94.199.182.46 - - [22/Nov/2011:08:54:54 -0800] "GET /fun/AlonzoMelissa.html HTTP/1.1" 200 1035 "{exactly the same}"  
189.16.82.34 - - [22/Nov/2011:08:55:03 -0800] "GET /fun/AlonzoMelissa.html HTTP/1.0" 200 1035 "{ditto}"  
79.143.182.253 - - [22/Nov/2011:08:55:14 -0800] "GET /fun/AlonzoMelissa.html HTTP/1.1" 200 1035 "{ditto}"  
79.143.182.253 - - [22/Nov/2011:08:55:15 -0800] "GET /fun/AlonzoMelissa.html HTTP/1.1" 200 1035 "{ditto}"  
114.215.28.125 - - [22/Nov/2011:08:55:50 -0800] "GET /fun/AlonzoMelissa.html HTTP/1.1" 200 1035 "{ditto}"  
50.56.84.106 - - [22/Nov/2011:08:56:01 -0800] "GET /fun/AlonzoMelissa.html HTTP/1.0" 200 794 "{ditto}"  
94.199.182.46 - - [22/Nov/2011:08:56:24 -0800] "GET /fun/AlonzoMelissa.html HTTP/1.1" 200 1035 "{ditto}"
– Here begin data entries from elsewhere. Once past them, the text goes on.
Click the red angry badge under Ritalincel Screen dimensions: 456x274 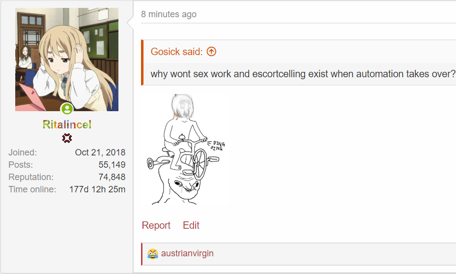(67, 138)
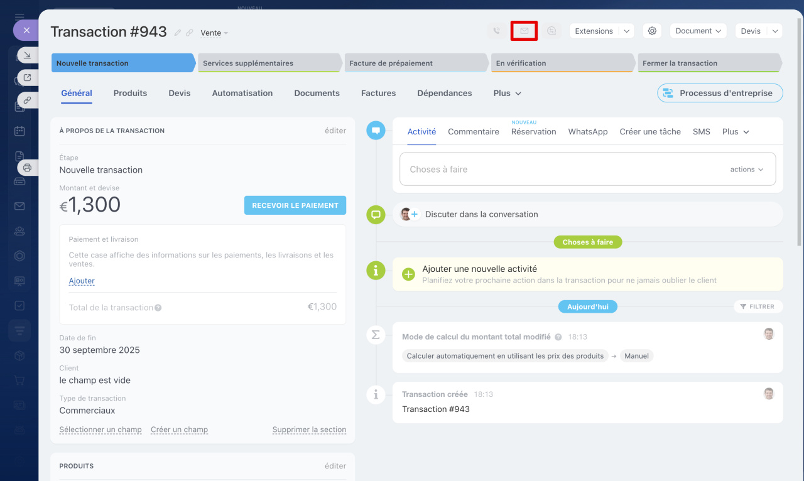
Task: Click the Choses à faire input field
Action: point(559,170)
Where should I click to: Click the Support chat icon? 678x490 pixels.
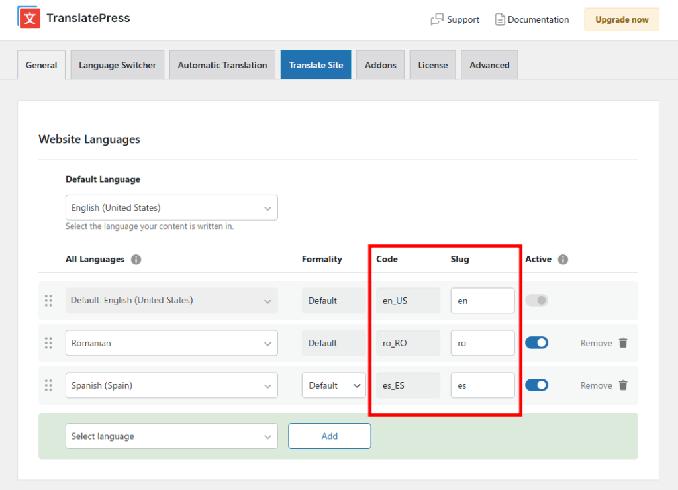coord(437,19)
The size of the file they're aiming for is in six digits. What you're seeing here is the "I don't like your face" page that they got rewritten to. I don't understand why it doesn't come out exactly the same size every time. HTTP 1.1 is always a little bigger, but HTTP 1.0 alone generates five or six different sizes. The file itself is 716 bytes.

3.) FWIW, this self-referrer is fake --

http://www.yourdomainhere.com

-- and thus blockworthy as-is. Is that what you saw?

Yup. I don't have a global block because they're not that common overall. I check this specific file, and also the ebooks directory. The current batch of robots would have been rewritten to the same page anyway because I've got a separate routine for MSIE [56]. But the auto-referer rewrite-- which has now been replaced by a redirect-- comes earlier. The rare human might show up using MSIE 5, so I can't send them off to contemplate their navels. But no human is ever going to give the requested page as its own referer.

FunWebProducts is the key here.

It's been a compromised tb for some years.

Well, that's nice to know, because I always thought it was a stupid name. But a quick riffle through logs tells me there are still humans using it, so I can't take the easy way out.

Anyone have any bright ideas about filesize? I honestly can't think of any other factor that would send robots flocking to this one little-visited page. It has always been unduly popular with the Wrong Kind of robot.

From a couple years ago: [webmasterworld.com...]

Thanks for the additional info. Thoughts...

1.) A malicious botnet is not merely a batch of robots. Infected machines, a.k.a. zombies, are remotely activated and orchestrated, like so many sleeper secret agents in spy stories.

2.) As suspected, a sampling of your visitors are long-compromised:

Hungary Szervernet - Threat 33 [projecthoneypot.org...]
Slicehost cloud-ips.com - Threat 16 [projecthoneypot.org...]
Giga-Hosting giga-dns.com - Threat 19 [projecthoneypot.org...]

(Aside: I don't always include full IPs in posts because I routinely see individuals' machines controlled right along with the big dogs, like those in server farms.)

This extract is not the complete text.